Bloque de pisos radicalmente nuevo, por Cristina Fallarás

En el 5º A, el chaval de doce años escribe en la red una frase simple, seis palabras sin subordinadas que le sudan las manos, exactamente en un lugar que llamaremos SITIO. Siete años mayor que él, su vecina del 4º C elige una idea que considera soleada, porque está caliente, y la teje con salivilla en ese mismo SITIO. A 300 kilómetros del bloque donde suceden esos textos, el periodista de la sección de Cultura, rama Libros, envía su mail a un editor. Es el quinto, un correo donde pregunta sobre la posibilidad de lo «radicalmente nuevo» en eso que solíamos llamar Literatura. Seis años mayor que la vecina tibia, el estudiante del 3º B alivia sus apuntes dejando caer donde los anteriores un par de versos que no confesará suyos. Es cuando el periodista envía su sexto mail, fruto –como los anteriores– de algo sucedido a unos 5.600 kilómetros de su redacción. O sea, a unos 5.900 kilómetros del bloque donde la ya no tan joven diletante del 2º B, diez años mayor que el estudiante del piso de arriba, bosteza su tendencia tóxica en el SITIO, para lo que le bastan quince palabras, de las que solo dos son verbos.

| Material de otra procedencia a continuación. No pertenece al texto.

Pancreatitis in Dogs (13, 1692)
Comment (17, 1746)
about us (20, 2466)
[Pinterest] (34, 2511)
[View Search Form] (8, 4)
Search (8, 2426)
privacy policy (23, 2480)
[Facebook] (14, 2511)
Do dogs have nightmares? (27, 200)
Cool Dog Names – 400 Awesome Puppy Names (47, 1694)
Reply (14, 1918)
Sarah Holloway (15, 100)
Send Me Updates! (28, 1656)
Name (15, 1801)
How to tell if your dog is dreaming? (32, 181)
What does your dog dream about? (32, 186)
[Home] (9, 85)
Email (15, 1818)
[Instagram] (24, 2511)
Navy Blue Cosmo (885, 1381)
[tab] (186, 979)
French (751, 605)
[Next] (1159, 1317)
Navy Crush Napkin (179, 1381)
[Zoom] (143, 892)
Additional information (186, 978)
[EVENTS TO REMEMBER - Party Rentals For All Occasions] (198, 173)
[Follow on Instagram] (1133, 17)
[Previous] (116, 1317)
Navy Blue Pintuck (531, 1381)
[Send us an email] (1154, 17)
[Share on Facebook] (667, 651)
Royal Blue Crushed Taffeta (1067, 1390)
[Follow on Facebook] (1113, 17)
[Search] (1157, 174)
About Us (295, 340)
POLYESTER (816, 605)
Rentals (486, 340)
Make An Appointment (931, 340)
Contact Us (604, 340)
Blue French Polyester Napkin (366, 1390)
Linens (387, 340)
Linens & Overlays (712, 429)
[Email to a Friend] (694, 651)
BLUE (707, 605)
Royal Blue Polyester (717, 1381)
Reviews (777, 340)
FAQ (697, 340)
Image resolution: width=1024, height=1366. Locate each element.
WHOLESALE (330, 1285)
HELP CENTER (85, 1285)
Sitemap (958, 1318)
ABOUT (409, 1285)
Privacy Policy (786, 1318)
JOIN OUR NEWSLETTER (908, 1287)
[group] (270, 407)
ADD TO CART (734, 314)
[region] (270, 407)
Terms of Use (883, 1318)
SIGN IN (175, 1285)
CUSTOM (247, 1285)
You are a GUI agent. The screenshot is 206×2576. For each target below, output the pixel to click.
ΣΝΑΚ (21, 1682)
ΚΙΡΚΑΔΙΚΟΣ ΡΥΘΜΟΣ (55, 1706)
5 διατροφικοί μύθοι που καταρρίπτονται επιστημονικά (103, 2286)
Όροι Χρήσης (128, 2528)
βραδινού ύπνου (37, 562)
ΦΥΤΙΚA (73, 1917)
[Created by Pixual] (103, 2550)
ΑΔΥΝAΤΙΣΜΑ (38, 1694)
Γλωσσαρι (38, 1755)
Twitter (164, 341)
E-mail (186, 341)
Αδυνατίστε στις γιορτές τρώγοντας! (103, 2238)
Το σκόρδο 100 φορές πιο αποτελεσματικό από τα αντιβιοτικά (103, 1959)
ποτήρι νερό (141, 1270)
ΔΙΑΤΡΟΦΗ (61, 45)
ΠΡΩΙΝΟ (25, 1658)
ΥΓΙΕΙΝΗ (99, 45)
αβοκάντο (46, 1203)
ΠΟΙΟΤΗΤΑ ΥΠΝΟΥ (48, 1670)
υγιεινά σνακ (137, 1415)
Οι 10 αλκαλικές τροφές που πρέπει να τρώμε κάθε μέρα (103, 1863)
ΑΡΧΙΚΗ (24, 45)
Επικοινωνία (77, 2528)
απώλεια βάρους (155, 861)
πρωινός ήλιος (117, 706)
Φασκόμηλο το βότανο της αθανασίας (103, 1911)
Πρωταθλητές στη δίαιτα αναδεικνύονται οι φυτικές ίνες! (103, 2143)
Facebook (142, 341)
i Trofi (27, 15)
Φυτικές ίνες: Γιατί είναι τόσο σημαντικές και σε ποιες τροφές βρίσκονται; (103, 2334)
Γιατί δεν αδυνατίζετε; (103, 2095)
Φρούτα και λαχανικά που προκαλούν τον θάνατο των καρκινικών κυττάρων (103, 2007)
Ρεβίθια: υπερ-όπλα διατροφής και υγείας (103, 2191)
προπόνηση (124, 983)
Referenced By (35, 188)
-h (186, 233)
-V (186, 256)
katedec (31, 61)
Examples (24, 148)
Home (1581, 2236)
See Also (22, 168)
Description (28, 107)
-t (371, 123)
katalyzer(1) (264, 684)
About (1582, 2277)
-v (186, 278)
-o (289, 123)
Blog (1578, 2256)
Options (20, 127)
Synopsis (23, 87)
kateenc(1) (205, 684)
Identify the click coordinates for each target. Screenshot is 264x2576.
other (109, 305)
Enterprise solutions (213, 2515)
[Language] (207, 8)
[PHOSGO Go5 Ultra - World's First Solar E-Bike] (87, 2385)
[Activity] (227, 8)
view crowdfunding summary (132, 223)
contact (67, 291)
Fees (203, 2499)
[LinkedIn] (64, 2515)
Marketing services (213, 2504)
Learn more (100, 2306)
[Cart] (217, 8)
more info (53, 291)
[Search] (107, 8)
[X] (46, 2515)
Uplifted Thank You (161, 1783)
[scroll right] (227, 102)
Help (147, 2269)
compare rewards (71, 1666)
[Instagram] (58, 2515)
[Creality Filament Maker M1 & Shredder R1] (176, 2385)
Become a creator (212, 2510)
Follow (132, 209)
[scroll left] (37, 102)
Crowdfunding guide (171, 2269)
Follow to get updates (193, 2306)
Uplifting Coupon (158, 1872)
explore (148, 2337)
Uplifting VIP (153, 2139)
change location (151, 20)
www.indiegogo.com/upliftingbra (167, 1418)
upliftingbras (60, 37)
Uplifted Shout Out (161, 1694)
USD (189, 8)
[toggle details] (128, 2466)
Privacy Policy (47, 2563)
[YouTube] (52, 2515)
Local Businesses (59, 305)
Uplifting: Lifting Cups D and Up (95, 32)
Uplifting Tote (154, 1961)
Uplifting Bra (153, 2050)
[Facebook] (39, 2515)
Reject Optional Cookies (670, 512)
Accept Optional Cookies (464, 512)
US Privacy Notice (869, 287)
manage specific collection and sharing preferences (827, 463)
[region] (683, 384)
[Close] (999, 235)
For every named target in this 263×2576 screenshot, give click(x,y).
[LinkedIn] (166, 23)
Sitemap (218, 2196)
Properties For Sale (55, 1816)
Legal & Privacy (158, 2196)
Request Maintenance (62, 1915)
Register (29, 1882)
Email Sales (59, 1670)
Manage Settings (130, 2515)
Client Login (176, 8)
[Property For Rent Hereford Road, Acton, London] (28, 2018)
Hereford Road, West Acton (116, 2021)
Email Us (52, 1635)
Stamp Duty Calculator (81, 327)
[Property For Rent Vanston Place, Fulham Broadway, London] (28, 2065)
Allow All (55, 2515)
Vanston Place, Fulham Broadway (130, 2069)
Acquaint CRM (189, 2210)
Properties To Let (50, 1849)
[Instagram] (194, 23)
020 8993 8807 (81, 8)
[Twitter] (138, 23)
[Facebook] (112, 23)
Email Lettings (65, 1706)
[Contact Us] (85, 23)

En el lugar llamado New Haven, Connecticut, un venerado anciano de nombre Harold Bloom habló así: «No me parece que en la literatura contemporánea, ya sea en inglés, en Estados Unidos, en español, catalán, francés, italiano, en las lenguas eslavas, haya nada radicalmente nuevo». Lo hizo algunos días antes de que el desempleado que llora su pena terca en el 1º A, puto llanto bochorno a sus cincuenta y uno, tecleara un adiós en el SITIO cotidiano.

En el local de abajo, una panadería, se enciende la pantalla del móvil color rosa Caribe.